Sucesso no Simpósio Supervisão em Saúde Mental

Com sucesso foi realizado, sexta, 11, no auditório Marcos Lindenberg, na Escola Paulista de Medicina (UNIFESP), o simpósio Supervisão em Saúde Mental promovido pelo PROVE. Duzentas pessoas circularam no decorrer do dia no evento. Pudemos receber profissionais e estudantes da área, que se deslocaram até a vila Clementino, para um dia inteiro de atividades. Além do conhecimento, pudemos também aproveitar o café, bolos e biscoitos preparados e servidos pelos participantes da oficina de gastronomia do CAPS UNIFESP.

A manhã começou com a ótima conferência de Elaine Lorenzato, responsável da Secretaria da Saúde da prefeitura de São Paulo, pelas populações em risco e minorias, que falou com carinho e paixão do trabalho que vem desenvolvendo com sua equipe, na efetivação de mais de 1.000 equipes de profissionais trabalhando com cultura de paz nas unidades da prefeitura em toda a cidade. Um trabalho árduo que, com certeza, já faz diferença na vida do paulistano.

Na sequência houve a mesa redonda coordenada por Carolina Avancine e composta pelos psiquiatras José Paulo Fiks e Euthymia Almeida Prado e as psicólogas Samara Hipólito e Rosaly Braga, que discutiram as relações, nem sempre fáceis, entre a psicoterapia e a ciência, abrindo caminhos e quebrando tabus, em busca das evidências científicas, que só abrirão portas para a psicoterapia.

À tarde, começamos com uma excelente conferência sobre a inovação do tratamento dos pacientes com Transtorno Borderline de Personalidade realizada pelo psiquiatria Álvaro Ancona de Faria.
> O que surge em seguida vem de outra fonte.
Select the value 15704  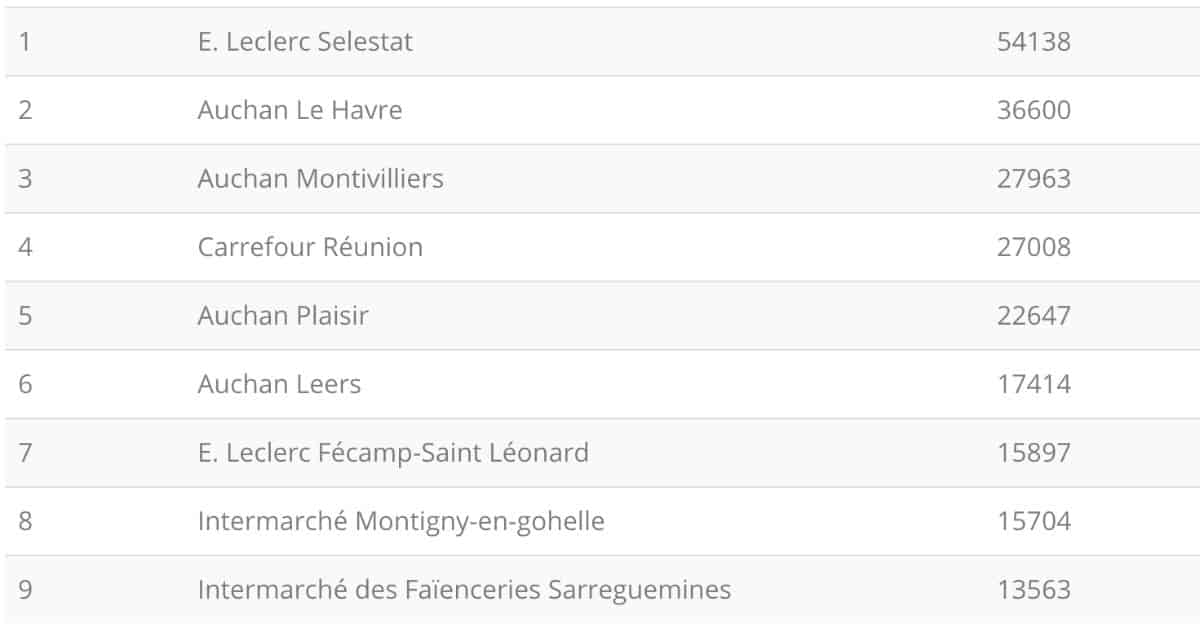tap(1034, 521)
Álvaro trouxe resultados concretos da abordagem integradora da psicoterapia associada a psicofarmacoterapia para estes pacientes tão comuns na clínica. A palestra foi comentada pelo psiquiatra e psicanalista Andres dos Santos Jr.

O programa continuou com a mesa redonda final, capitaneada pela coordenadora do PROVE, Andrea Abreu Feijó de Mello. Houve a fala do psiquiatra Marcelo Ribeiro sobre na dependência ao crack, seguido das excelentes psicólogas Luciana Moraes, Carolina Avancine e Juliana Wierman, que trouxeram reflexões e propostas sobre as inovações para uma psicoterapia na saúde pública. Todos trabalhos de ponta, certificando a qualidade da saúde mental paulistana.
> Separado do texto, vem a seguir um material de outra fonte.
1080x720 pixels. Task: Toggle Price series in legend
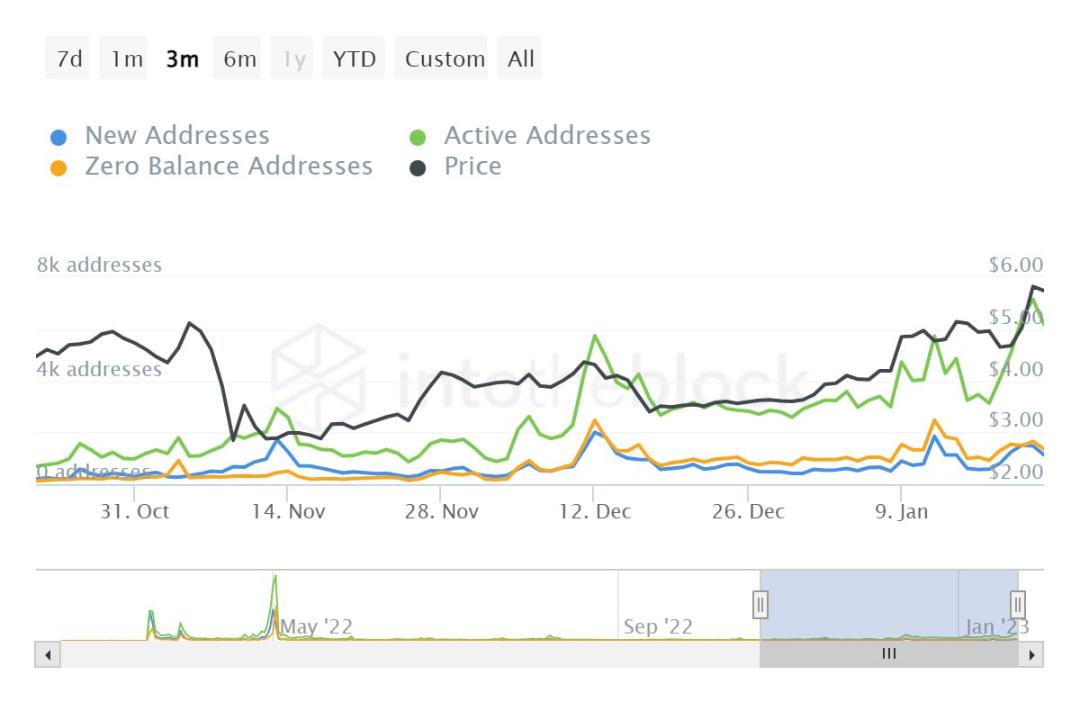pyautogui.click(x=473, y=166)
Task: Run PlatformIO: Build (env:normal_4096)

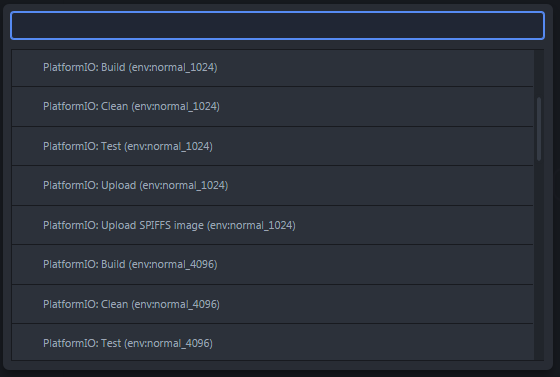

Num clima de paz e interesse, temos certeza que os objetivos foram atingidos: trazer uma proposta de inovação para o debate sobre um projeto de saúde mental na saúde pública brasileira. Levantar a necessidade do suporte no uso da ciência para fortalecer as requisições de um maior financiamento e investimento da saúde mental pública. A discussão propôs um pacto entre todas as profissões que trabalham na saúde mental para que a população, de fato, possa se beneficiar de uma atenção nesta área. Um não aos corporativismos, movidos por interesses que não sejam o atendimento com uma saúde mental de qualidade no sistema público de saúde.